Text Module Tutorial 3: Machine Learning Classification

This tutorial demonstrates how to perform machine learning analysis of text data.

[1]:
# basic manipulation and plotting
import pandas as pd
import matplotlib.pyplot as plt

# machine learning imports
from sklearn.feature_extraction.text import TfidfVectorizer
from sklearn import metrics

# pvops functionality
from pvops.text import utils as text_utils
from pvops.text import nlp_utils as text_nlp_utils
from pvops.text import visualize as text_visualize
from pvops.text import preprocess as text_preprocess
from pvops.text import defaults as text_defaults
from pvops.text import classify as text_classify
WARNING:tensorflow:From c:\Users\agmoore\AppData\Local\anaconda3\envs\pvops\Lib\site-packages\keras\src\backend\common\global_state.py:82: The name tf.reset_default_graph is deprecated. Please use tf.compat.v1.reset_default_graph instead.

Preprocessing

See text module tutorial 1 for more information on preprocessing steps. Here, we quickly run through them.

[2]:
# read in dataset
df = pd.read_csv('example_data/example_ML_ticket_data.csv')

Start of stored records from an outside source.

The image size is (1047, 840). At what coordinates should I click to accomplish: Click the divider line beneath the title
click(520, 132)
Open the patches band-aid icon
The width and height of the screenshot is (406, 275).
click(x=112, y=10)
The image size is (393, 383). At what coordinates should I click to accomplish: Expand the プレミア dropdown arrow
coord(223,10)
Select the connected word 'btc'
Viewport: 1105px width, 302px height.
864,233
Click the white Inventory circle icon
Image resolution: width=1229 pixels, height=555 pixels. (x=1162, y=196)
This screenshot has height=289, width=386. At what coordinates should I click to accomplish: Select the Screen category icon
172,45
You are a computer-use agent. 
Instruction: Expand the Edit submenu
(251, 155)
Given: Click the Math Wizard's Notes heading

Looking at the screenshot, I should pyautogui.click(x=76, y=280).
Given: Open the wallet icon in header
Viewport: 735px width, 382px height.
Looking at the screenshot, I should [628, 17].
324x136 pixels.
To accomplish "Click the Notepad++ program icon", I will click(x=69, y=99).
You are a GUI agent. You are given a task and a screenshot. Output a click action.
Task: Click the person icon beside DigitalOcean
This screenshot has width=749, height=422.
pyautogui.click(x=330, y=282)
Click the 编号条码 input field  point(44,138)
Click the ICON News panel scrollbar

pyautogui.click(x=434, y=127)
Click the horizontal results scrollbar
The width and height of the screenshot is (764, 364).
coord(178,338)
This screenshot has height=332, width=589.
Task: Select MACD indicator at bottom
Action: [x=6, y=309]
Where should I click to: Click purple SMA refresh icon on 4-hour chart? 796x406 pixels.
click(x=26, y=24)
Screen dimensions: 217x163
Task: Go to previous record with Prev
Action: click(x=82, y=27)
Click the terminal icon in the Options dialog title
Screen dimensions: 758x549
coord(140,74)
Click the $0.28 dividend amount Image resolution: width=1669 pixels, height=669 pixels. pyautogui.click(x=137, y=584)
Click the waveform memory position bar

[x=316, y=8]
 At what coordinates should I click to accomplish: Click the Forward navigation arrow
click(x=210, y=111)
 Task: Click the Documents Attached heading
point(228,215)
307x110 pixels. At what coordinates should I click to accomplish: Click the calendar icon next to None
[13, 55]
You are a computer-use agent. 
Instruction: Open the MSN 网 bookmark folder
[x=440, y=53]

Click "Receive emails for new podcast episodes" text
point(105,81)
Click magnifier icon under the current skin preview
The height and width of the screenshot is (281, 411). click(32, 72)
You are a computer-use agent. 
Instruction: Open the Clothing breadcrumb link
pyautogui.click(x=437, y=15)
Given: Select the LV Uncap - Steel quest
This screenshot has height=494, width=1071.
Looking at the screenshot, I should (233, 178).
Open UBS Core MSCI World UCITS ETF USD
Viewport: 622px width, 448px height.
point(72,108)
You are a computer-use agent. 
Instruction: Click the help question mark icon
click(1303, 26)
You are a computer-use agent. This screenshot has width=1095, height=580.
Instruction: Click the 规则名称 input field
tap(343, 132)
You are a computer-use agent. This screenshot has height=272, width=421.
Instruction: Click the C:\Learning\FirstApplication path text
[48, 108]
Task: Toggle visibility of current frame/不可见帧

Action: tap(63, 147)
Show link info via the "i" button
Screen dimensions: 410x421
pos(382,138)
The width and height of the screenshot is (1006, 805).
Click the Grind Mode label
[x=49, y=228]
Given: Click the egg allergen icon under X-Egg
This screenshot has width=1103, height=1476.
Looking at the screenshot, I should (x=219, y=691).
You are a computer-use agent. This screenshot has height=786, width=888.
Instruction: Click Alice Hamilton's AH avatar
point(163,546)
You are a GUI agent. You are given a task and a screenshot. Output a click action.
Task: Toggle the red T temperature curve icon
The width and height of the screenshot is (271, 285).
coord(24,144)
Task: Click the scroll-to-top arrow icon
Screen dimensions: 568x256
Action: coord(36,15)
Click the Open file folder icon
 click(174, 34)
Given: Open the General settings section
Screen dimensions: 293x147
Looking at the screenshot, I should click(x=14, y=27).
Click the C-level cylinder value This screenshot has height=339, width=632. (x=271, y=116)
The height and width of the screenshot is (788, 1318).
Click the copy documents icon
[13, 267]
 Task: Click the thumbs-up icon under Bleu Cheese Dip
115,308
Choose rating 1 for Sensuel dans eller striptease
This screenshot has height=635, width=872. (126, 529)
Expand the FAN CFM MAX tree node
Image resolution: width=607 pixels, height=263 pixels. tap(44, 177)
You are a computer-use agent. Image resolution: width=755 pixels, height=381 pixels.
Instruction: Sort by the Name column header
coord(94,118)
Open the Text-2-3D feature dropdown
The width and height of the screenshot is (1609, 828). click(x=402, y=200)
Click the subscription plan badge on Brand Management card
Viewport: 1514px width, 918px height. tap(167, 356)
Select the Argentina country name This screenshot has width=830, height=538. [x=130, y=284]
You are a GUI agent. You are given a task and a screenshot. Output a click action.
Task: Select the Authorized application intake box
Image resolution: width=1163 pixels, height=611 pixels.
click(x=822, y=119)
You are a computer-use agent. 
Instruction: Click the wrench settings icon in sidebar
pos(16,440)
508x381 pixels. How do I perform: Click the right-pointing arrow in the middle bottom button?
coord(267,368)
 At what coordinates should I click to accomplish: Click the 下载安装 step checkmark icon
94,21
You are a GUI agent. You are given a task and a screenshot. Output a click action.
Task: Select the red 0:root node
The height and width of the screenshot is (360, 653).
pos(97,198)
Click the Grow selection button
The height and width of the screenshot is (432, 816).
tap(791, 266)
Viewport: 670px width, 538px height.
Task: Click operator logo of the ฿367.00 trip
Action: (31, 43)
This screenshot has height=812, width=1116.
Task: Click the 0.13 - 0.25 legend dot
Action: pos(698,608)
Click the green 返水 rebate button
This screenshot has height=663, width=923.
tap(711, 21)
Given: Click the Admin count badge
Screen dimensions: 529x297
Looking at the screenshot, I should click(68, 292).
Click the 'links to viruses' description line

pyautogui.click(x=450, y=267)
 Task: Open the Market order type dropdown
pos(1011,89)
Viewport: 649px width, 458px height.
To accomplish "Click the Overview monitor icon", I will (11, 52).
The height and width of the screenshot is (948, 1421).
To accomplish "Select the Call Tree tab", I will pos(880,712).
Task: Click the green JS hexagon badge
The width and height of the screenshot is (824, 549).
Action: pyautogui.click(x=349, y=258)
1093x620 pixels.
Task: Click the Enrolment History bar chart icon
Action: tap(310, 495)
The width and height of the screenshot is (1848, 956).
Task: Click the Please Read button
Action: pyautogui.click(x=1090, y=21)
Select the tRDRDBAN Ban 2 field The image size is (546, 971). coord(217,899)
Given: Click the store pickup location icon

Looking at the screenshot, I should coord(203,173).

# perform asset label remapping
remapping_df = pd.read_csv('example_data/remappings_asset.csv')
remapping_col_dict = dict(attribute_col='Asset',
                          remapping_col_from='in',
                          remapping_col_to='out_')
df = text_utils.remap_attributes(df, remapping_df, remapping_col_dict, allow_missing_mappings=True)

# let's only keep asset labels which have more than one instance in the dataset
label_counts = df.value_counts('Asset')
labels_with_multiple_occurrences = label_counts.loc[label_counts > 1].index
df = df.loc[df['Asset'].isin(labels_with_multiple_occurrences)]

# bulid a custom set of stopwords
stopwords = text_nlp_utils.create_stopwords(lst_add_words=['dtype', 'say', 'length', 'object', 'u', 'ha', 'wa'])

# run our preprocessing function to clean up the text data and prepare it for ML
col_dict = dict(data='CompletionDesc',
                eventstart='Date_EventStart',
                save_data_column='CleanDesc',
                save_date_column='ExtractedDates')
df = text_preprocess.preprocessor(df, stopwords, col_dict)